The Chemin Royal
Before the Royal Road (Chemin Royal) was opened, roads in New France were just dirt trails going from houses to houses and leading towards the mill or the parish chapel.
The road system in New France crisscrossed only a minute part of the sprawling territory. There were short stretches of road here and there, but no thoroughfare linking the capital city of Quebec to Montreal.
In 1706, the Conseil supérieur (Supreme Council) of New France decreed that a road be built along the river shoreline.
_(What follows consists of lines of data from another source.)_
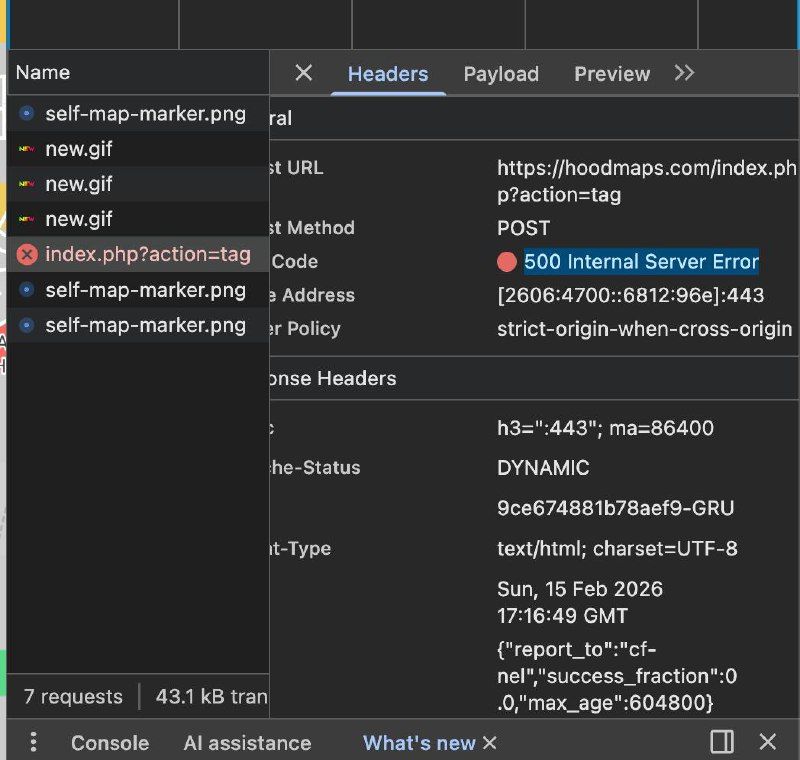Open the AI assistance tab
Image resolution: width=800 pixels, height=760 pixels.
(247, 743)
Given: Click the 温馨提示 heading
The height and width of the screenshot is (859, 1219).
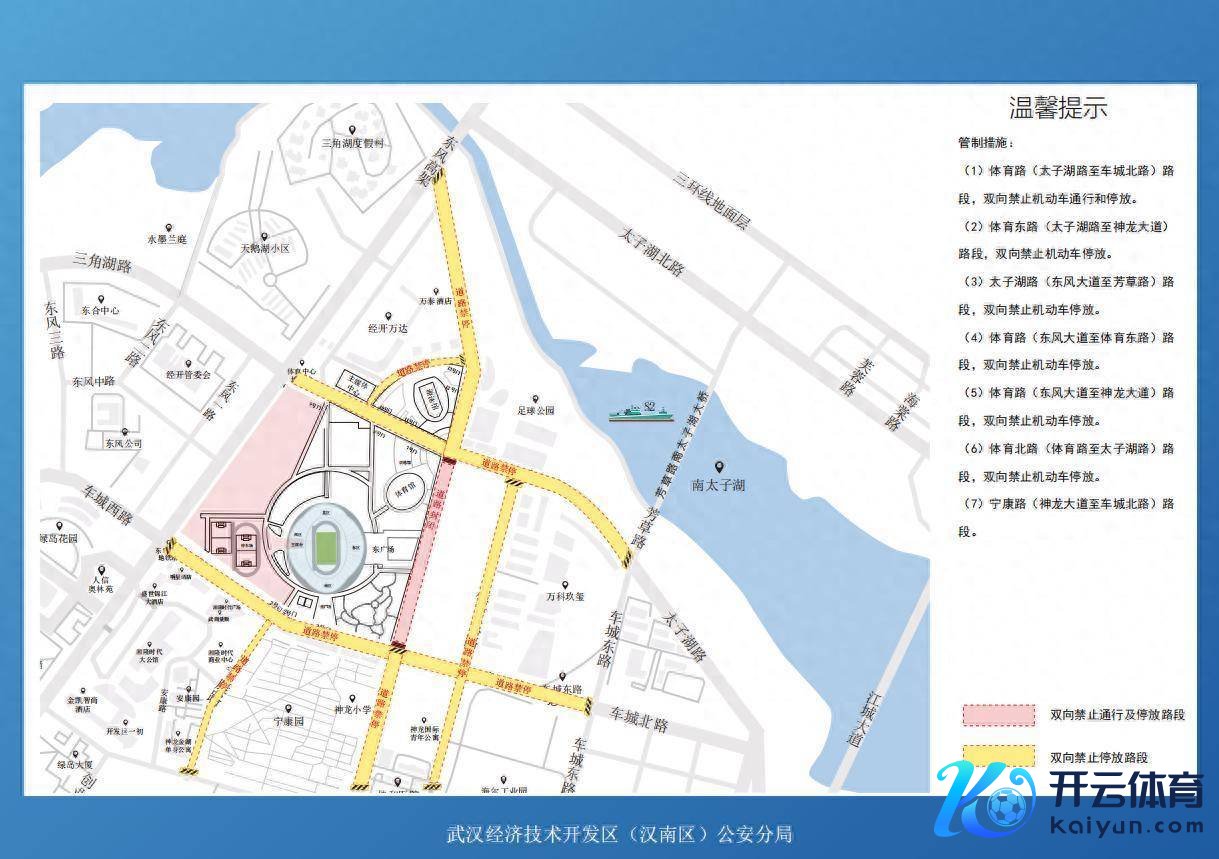Looking at the screenshot, I should click(1057, 108).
The work began in 1731 and construction was completed in 1737. The new road was 7.4 metres wide and stretched over 280 kilometres from Quebec City to Montreal. It became thus the longest road in existence north of Rio Grande. The Chemin royal was the first excellent way of communication.
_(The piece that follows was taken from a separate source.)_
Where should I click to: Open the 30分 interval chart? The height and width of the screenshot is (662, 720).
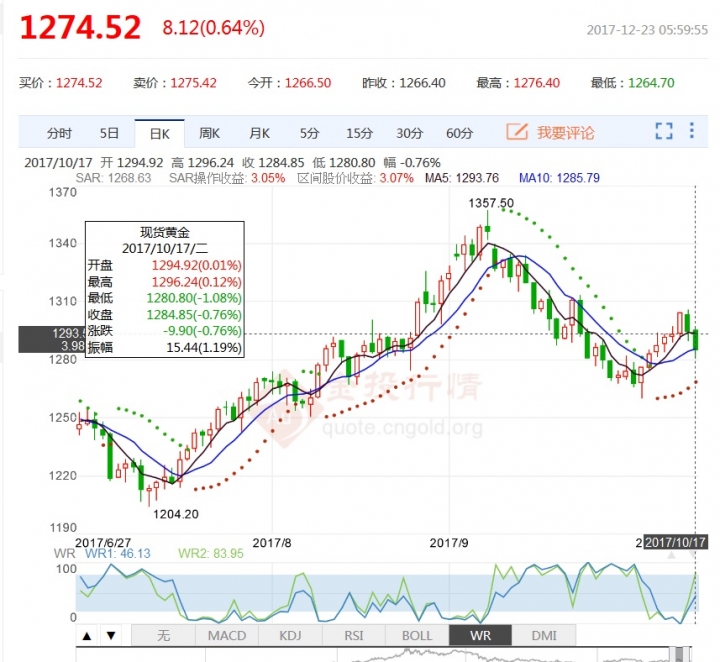click(409, 133)
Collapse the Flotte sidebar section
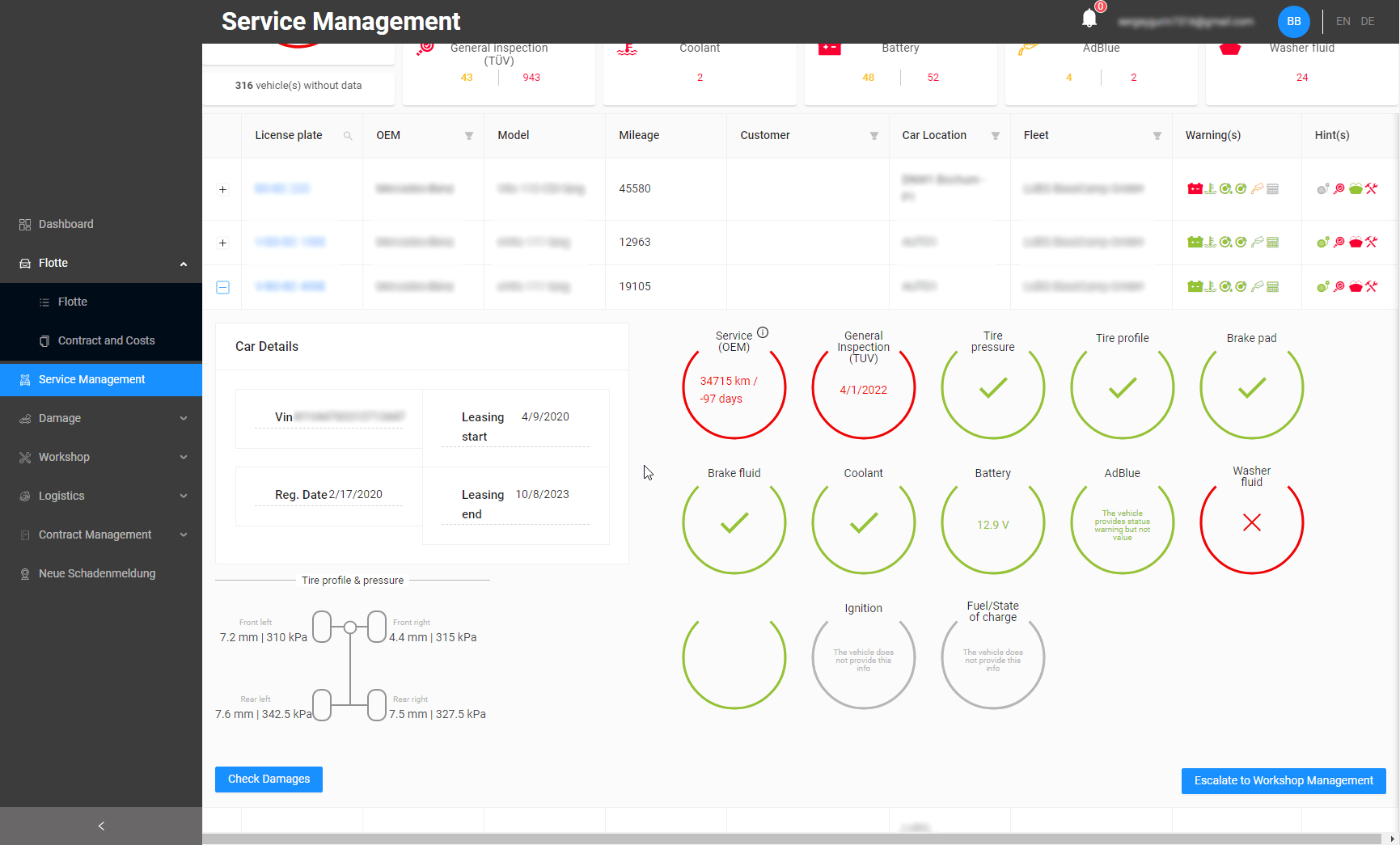The width and height of the screenshot is (1400, 845). 183,263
For most part, it follows the shore of the St. Lawrence, and all along, the Chemin Royal offers a breathtaking view on the river.
For a century and a half, the Chemin du Roy would convey mail and travellers by chaise, stagecoach, mail coach and sleigh in winter. There would be up to 29 relay stations along the way. The road had all the facilities. With the opening of the Chemin du Roy also came public transportation by land in the form of relay stations.
Every fifteen kilometres or so where there was a semblance of a village, travellers would find a relay station maintained by the local postmaster. After the Conquest, regular mail service was organized and it ran twice a week, leaving Quebec City on Mondays and Thursdays and arriving in Montreal on Wednesdays and Saturdays.
The Canada-United States and England postal convention was signed in March 1792. Bags of mail were shipped by coach in mail coaches that could accommodate passengers. Sleighs were the main method of conveyance in winter. Today Route 138 follows the old road, for the most part, from Saint-Augustin-de-Desmaures to Repentigny, passing through Trois-Rivieres.
At the busiest stations such as Berthier, Trois-Rivieres or Deschambault, lunch was always served. The trip could be made in two days. In the beginning of the 19th century number of travellers increased and companies began offering stagecoach services. But in 1815, during the summer, passengers began preferring travel by steamboat. Mail coaches continued to run year round, but passengers used them mostly in winter.
After the 1850’s the railway emerged as another direct contender to travel by road. In 1854, the line between Levis and Richmond opened with a connection to the Grand Trunk towards Montreal. The stagecoach vanished. Only the mail coach continued to carry mail and passengers during all seasons.